Records shown:
____________
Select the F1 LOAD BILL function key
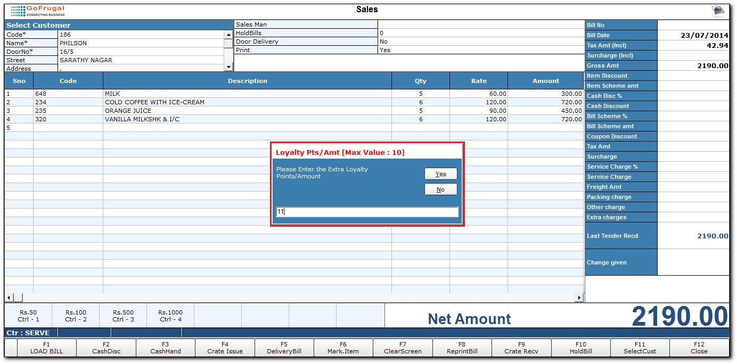 pos(47,348)
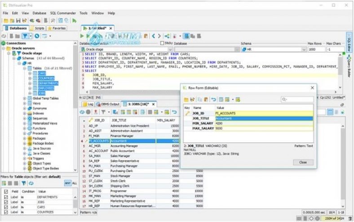Uncheck the CARS filter checkbox

[5, 207]
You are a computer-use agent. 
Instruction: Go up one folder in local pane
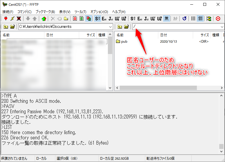[x=6, y=27]
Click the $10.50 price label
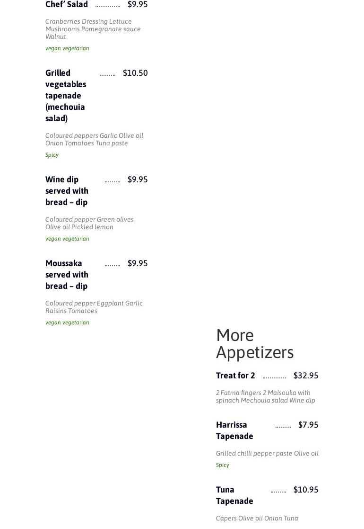The image size is (364, 529). click(135, 73)
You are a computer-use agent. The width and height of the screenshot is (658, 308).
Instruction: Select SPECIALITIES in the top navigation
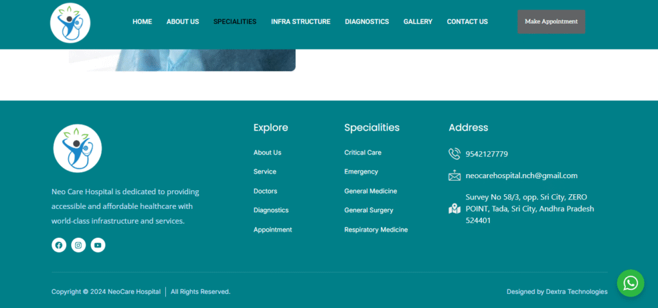coord(235,22)
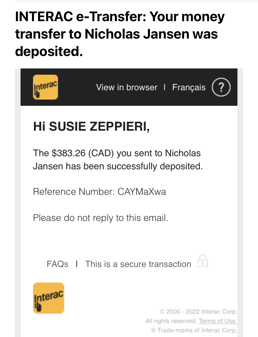Click the Interac logo in footer
Viewport: 258px width, 337px height.
tap(49, 298)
____________
To do:
Copy the final stretch of lines, starting at the one that holds "You are a computer-use agent. The" and ending at the last line of the data, exactly; omit pictures.

Solution to this task:
You are a computer-use agent. The width and height of the screenshot is (658, 308).
Instruction: Select SPECIALITIES in the top navigation
coord(235,22)
Click the Interac logo in footer
Viewport: 258px width, 337px height.
tap(49, 298)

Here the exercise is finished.